Geopolitical situation in the Indo-Pacific region demands greater vigilance : President Kovind

Mubarak Ansari
Thursday, 13 February 2020

"The Navy has adopted mission-based deployments in the Indian Ocean region. High quality training of marine engineers is crucial for sustained deployments and presence in our areas of interest." President Kovind said in his address.

LONAVALA: President Ramnath Kovind today said that the geopolitical situation in the world and in the Indo-Pacific (region) in particular demands greater vigilance.

He reviewed parade and presented Colour (flag) to the INS Shivaji, which is premier technical training establishment of the Indian Navy with state-of-the-art training facilities. Navy chief Admiral Karambir Singh and Vice Admiral Anil Kumar Chawla were also present on the occasion.

"As a leading power, India plays a crucial role in shaping the global paradigm with respect to international security, trade and commerce. India’s rise in the international order has been fuelled by many factors including the capabilities and valour of our armed forces. The Navy has adopted mission-based deployments in the Indian Ocean region. High quality training of marine engineers is crucial for sustained deployments and presence in our areas of interest. The future will also see great diversity in the propulsion systems ranging from conventional to nuclear and electric and hybrid propulsion. Concepts of maintenance will also undergo a paradigm shift with increased requirements on operational availability of platforms. INS Shivaji will need to impart the requisite skills to all trainees to prepare them to meet future challenges", President Kovind said in his address.

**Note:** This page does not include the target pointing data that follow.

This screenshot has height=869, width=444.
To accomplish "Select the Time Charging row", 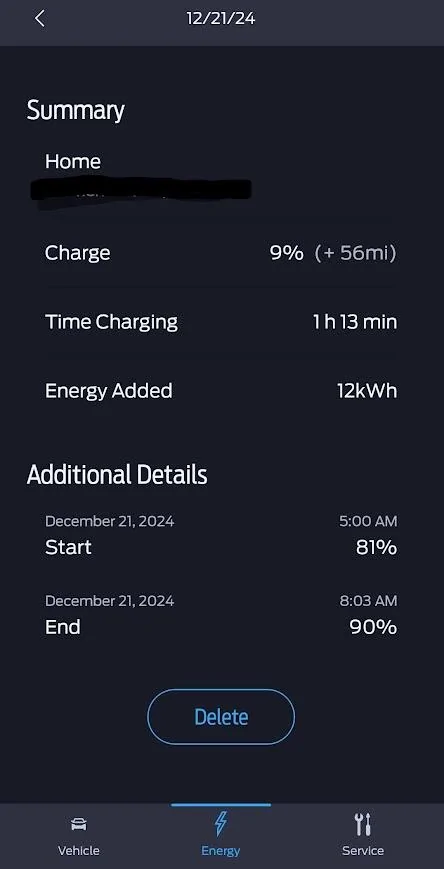I will coord(221,322).

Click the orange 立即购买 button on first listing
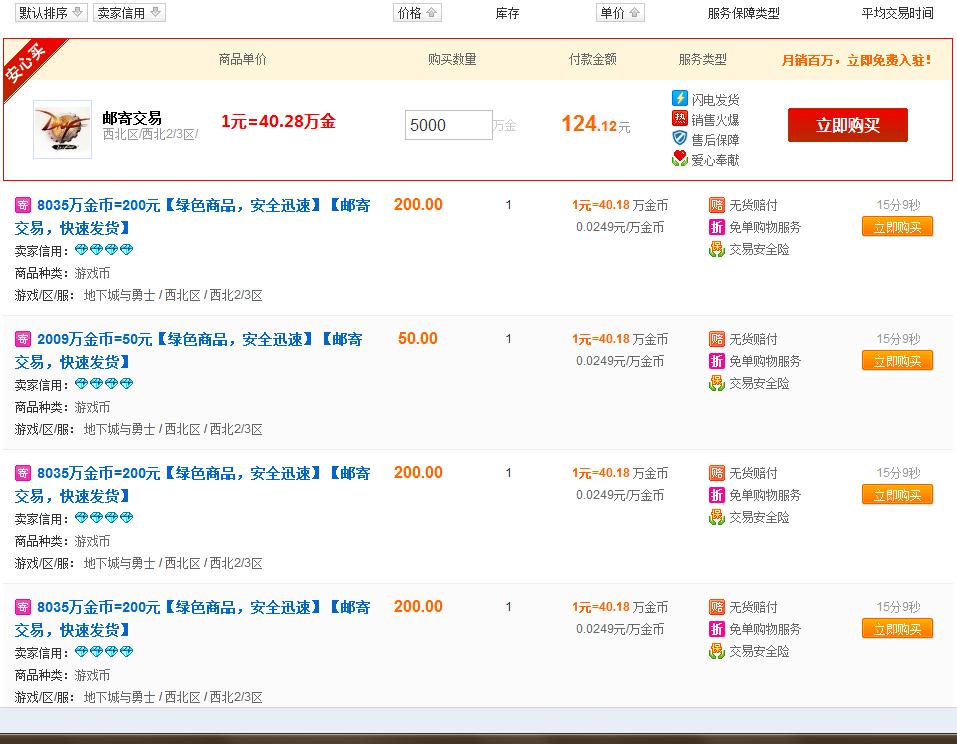click(897, 226)
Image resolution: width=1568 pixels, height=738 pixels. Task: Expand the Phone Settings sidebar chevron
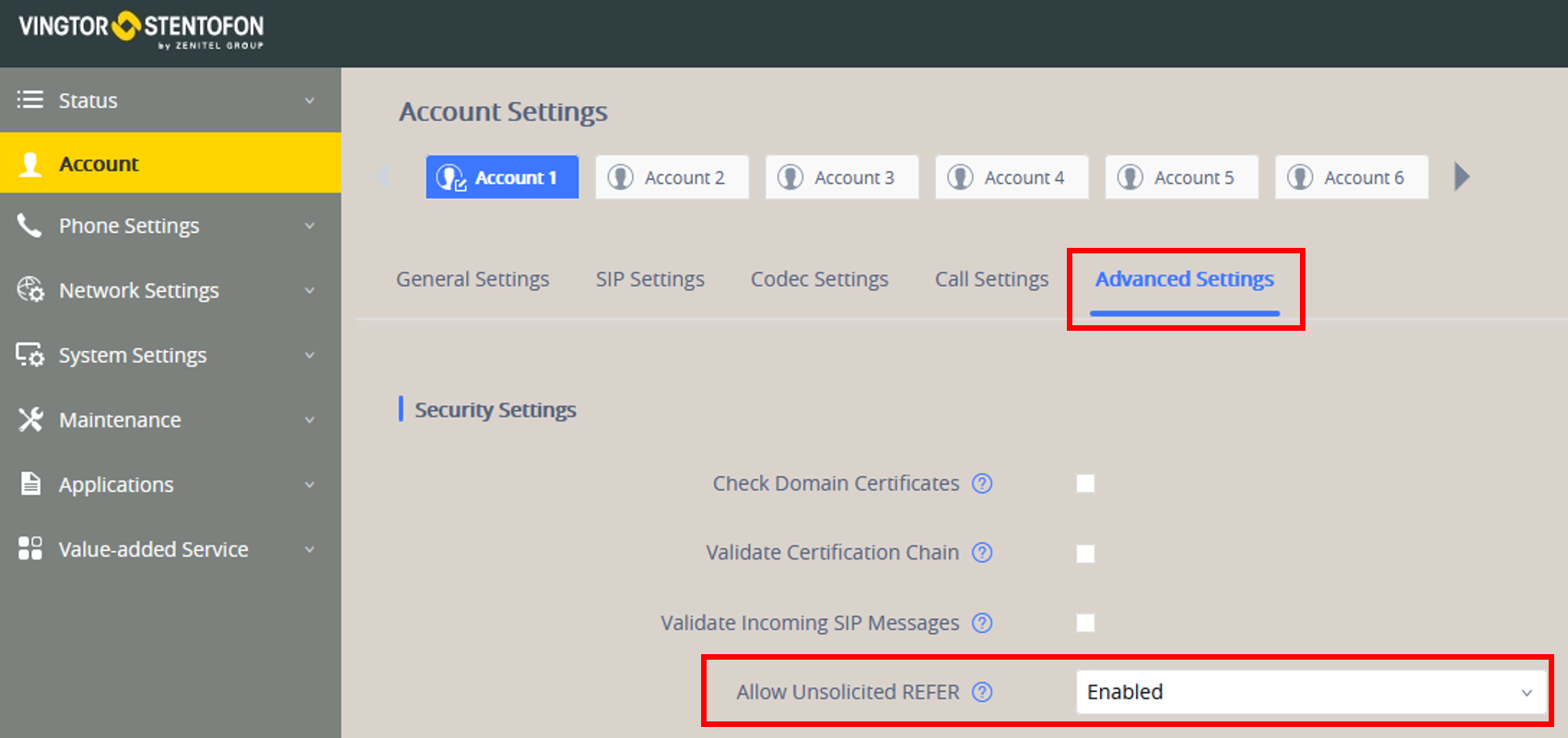click(310, 226)
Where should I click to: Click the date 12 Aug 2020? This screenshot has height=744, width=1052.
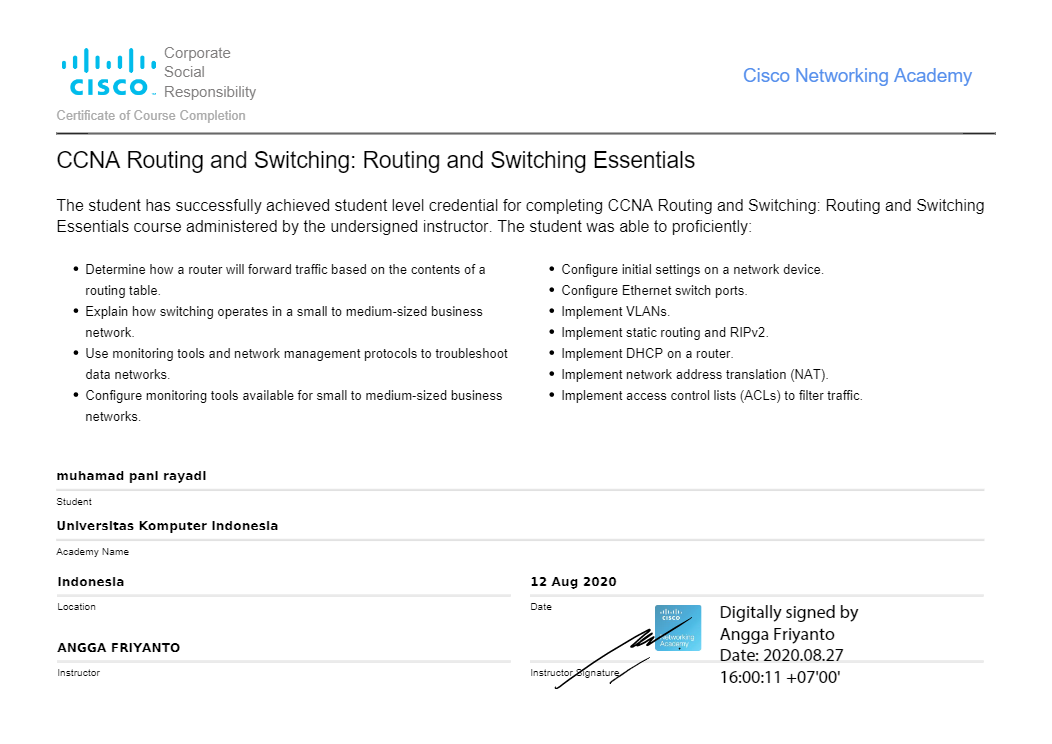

INS Shivaji was commissioned in 1945 as HMIS Shivaji. More than two lakh officers and sailors of the marine engineering branch of the Navy, Coast Guard and friendly foreign countries have been trained there till date.

The President’s Colour ranks high among the honours bestowed upon a military unit in recognition of the exceptional service rendered to the nation, in peace or war. 

"As INS Shivaji completes 75 years of excellence, let us introspect and reflect on the journey so far and also glance at the future. Technology is leapfrogging to produce autonomous vessels. Artificial intelligence and machine learning are being deployed for decision-making and warfighting. The training of marine engineers will also need to be tailored to train them to work with evolving technologies, while maintaining competence in the core engineering profession. I am confident that INS Shivaji would impart the skill set required in the future to all trainees passing out through its portals."

Speaking about role of the Navy in a nation's economy, President Kovind who is also the supreme commander of the Indian Armed Forces, said, "A nation’s maritime interests are usually also linked to its economy and the well-being of its people. I am told about 90 per cent of our trade, by volume, is handled by sea routes. This enhances the role of the Indian Navy not just in national security but also in economic security, and thus in the wider process of nation building. The Navy is India’s chief instrument of its sea power. It is also the guardian of the nation’s maritime interests, both military and civilian. The nation is proud of the Navy’s commitment in protecting our maritime frontiers, securing our trade routes, and also extending a helping hand in times of civil emergencies. Also, considering the entire world as one family and moving forward with the spirit of ‘Vasudhaiva Kutumbkam’ (world is one family), India is constantly meeting its global responsibilities."